* _SOURCE DATA_:
******

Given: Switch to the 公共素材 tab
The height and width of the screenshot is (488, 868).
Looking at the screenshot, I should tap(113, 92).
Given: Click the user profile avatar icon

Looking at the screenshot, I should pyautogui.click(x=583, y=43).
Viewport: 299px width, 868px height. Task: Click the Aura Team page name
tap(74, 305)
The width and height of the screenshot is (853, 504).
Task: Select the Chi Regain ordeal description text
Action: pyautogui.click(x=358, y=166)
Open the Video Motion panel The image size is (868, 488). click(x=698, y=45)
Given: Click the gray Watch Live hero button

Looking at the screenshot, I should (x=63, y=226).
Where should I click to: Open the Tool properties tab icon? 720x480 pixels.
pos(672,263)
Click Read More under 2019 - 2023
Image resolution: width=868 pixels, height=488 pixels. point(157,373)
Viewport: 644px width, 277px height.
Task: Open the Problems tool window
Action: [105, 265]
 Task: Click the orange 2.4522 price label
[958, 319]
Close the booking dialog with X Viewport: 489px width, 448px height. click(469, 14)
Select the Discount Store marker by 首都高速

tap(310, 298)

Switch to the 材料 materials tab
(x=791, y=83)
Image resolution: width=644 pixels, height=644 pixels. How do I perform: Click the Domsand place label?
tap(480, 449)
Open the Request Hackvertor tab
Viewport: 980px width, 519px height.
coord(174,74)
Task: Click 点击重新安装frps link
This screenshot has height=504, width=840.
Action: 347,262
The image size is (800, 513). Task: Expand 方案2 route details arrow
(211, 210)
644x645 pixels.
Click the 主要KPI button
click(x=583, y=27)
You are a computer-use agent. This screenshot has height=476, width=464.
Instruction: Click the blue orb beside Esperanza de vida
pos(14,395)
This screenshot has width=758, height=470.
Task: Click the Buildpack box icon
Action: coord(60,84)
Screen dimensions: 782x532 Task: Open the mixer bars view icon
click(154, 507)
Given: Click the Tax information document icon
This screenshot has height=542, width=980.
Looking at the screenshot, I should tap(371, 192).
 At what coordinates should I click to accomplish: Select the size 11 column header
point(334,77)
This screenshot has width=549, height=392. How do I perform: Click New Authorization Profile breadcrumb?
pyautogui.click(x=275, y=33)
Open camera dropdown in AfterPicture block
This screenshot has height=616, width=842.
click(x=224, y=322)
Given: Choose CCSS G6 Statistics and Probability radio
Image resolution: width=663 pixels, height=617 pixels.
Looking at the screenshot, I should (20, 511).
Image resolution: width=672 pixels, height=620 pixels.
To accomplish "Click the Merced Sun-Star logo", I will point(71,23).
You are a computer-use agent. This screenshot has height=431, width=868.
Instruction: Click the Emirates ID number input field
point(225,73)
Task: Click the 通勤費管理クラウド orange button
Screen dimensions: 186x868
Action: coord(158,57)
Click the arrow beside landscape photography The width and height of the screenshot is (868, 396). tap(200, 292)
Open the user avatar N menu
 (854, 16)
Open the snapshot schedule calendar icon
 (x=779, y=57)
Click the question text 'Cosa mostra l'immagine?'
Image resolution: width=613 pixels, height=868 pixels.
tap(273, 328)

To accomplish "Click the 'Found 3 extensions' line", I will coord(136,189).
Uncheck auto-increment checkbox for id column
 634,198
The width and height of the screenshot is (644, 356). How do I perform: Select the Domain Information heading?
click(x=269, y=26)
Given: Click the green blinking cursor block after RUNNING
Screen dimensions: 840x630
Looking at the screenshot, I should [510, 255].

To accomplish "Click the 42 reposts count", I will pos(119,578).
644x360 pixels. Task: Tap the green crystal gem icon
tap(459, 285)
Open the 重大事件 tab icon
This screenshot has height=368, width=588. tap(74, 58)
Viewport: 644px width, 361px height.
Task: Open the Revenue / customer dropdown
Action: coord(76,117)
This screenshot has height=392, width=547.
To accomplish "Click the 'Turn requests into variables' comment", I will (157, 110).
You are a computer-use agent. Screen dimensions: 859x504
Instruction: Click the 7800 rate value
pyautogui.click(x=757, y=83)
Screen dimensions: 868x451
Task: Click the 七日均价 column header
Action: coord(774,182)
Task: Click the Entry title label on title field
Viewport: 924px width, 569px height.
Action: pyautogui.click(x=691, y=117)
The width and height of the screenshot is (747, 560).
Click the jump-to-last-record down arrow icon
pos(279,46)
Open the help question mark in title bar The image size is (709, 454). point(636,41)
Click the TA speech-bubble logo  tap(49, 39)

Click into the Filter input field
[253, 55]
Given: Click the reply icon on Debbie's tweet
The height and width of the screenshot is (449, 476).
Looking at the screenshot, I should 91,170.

******

* _TASK STATEMENT_:
Copy all data exactly, start to finish.

* _REPLY TO THE TASK_:
Given: Switch to the 公共素材 tab
The height and width of the screenshot is (488, 868).
Looking at the screenshot, I should tap(113, 92).
Given: Click the user profile avatar icon

Looking at the screenshot, I should pyautogui.click(x=583, y=43).
Viewport: 299px width, 868px height. Task: Click the Aura Team page name
tap(74, 305)
The width and height of the screenshot is (853, 504).
Task: Select the Chi Regain ordeal description text
Action: pyautogui.click(x=358, y=166)
Open the Video Motion panel The image size is (868, 488). click(x=698, y=45)
Given: Click the gray Watch Live hero button

Looking at the screenshot, I should (x=63, y=226).
Where should I click to: Open the Tool properties tab icon? 720x480 pixels.
pos(672,263)
Click Read More under 2019 - 2023
Image resolution: width=868 pixels, height=488 pixels. point(157,373)
Viewport: 644px width, 277px height.
Task: Open the Problems tool window
Action: [105, 265]
 Task: Click the orange 2.4522 price label
[958, 319]
Close the booking dialog with X Viewport: 489px width, 448px height. click(469, 14)
Select the Discount Store marker by 首都高速

tap(310, 298)

Switch to the 材料 materials tab
(x=791, y=83)
Image resolution: width=644 pixels, height=644 pixels. How do I perform: Click the Domsand place label?
tap(480, 449)
Open the Request Hackvertor tab
Viewport: 980px width, 519px height.
coord(174,74)
Task: Click 点击重新安装frps link
This screenshot has height=504, width=840.
Action: 347,262
The image size is (800, 513). Task: Expand 方案2 route details arrow
(211, 210)
644x645 pixels.
Click the 主要KPI button
click(x=583, y=27)
You are a computer-use agent. This screenshot has height=476, width=464.
Instruction: Click the blue orb beside Esperanza de vida
pos(14,395)
This screenshot has width=758, height=470.
Task: Click the Buildpack box icon
Action: coord(60,84)
Screen dimensions: 782x532 Task: Open the mixer bars view icon
click(154, 507)
Given: Click the Tax information document icon
This screenshot has height=542, width=980.
Looking at the screenshot, I should tap(371, 192).
 At what coordinates should I click to accomplish: Select the size 11 column header
point(334,77)
This screenshot has width=549, height=392. How do I perform: Click New Authorization Profile breadcrumb?
pyautogui.click(x=275, y=33)
Open camera dropdown in AfterPicture block
This screenshot has height=616, width=842.
click(x=224, y=322)
Given: Choose CCSS G6 Statistics and Probability radio
Image resolution: width=663 pixels, height=617 pixels.
Looking at the screenshot, I should (20, 511).
Image resolution: width=672 pixels, height=620 pixels.
To accomplish "Click the Merced Sun-Star logo", I will point(71,23).
You are a computer-use agent. This screenshot has height=431, width=868.
Instruction: Click the Emirates ID number input field
point(225,73)
Task: Click the 通勤費管理クラウド orange button
Screen dimensions: 186x868
Action: coord(158,57)
Click the arrow beside landscape photography The width and height of the screenshot is (868, 396). tap(200, 292)
Open the user avatar N menu
 (854, 16)
Open the snapshot schedule calendar icon
 (x=779, y=57)
Click the question text 'Cosa mostra l'immagine?'
Image resolution: width=613 pixels, height=868 pixels.
tap(273, 328)

To accomplish "Click the 'Found 3 extensions' line", I will coord(136,189).
Uncheck auto-increment checkbox for id column
 634,198
The width and height of the screenshot is (644, 356). How do I perform: Select the Domain Information heading?
click(x=269, y=26)
Given: Click the green blinking cursor block after RUNNING
Screen dimensions: 840x630
Looking at the screenshot, I should [510, 255].

To accomplish "Click the 42 reposts count", I will pos(119,578).
644x360 pixels. Task: Tap the green crystal gem icon
tap(459, 285)
Open the 重大事件 tab icon
This screenshot has height=368, width=588. tap(74, 58)
Viewport: 644px width, 361px height.
Task: Open the Revenue / customer dropdown
Action: coord(76,117)
This screenshot has height=392, width=547.
To accomplish "Click the 'Turn requests into variables' comment", I will (157, 110).
You are a computer-use agent. Screen dimensions: 859x504
Instruction: Click the 7800 rate value
pyautogui.click(x=757, y=83)
Screen dimensions: 868x451
Task: Click the 七日均价 column header
Action: coord(774,182)
Task: Click the Entry title label on title field
Viewport: 924px width, 569px height.
Action: pyautogui.click(x=691, y=117)
The width and height of the screenshot is (747, 560).
Click the jump-to-last-record down arrow icon
pos(279,46)
Open the help question mark in title bar The image size is (709, 454). point(636,41)
Click the TA speech-bubble logo  tap(49, 39)

Click into the Filter input field
[253, 55]
Given: Click the reply icon on Debbie's tweet
The height and width of the screenshot is (449, 476).
Looking at the screenshot, I should 91,170.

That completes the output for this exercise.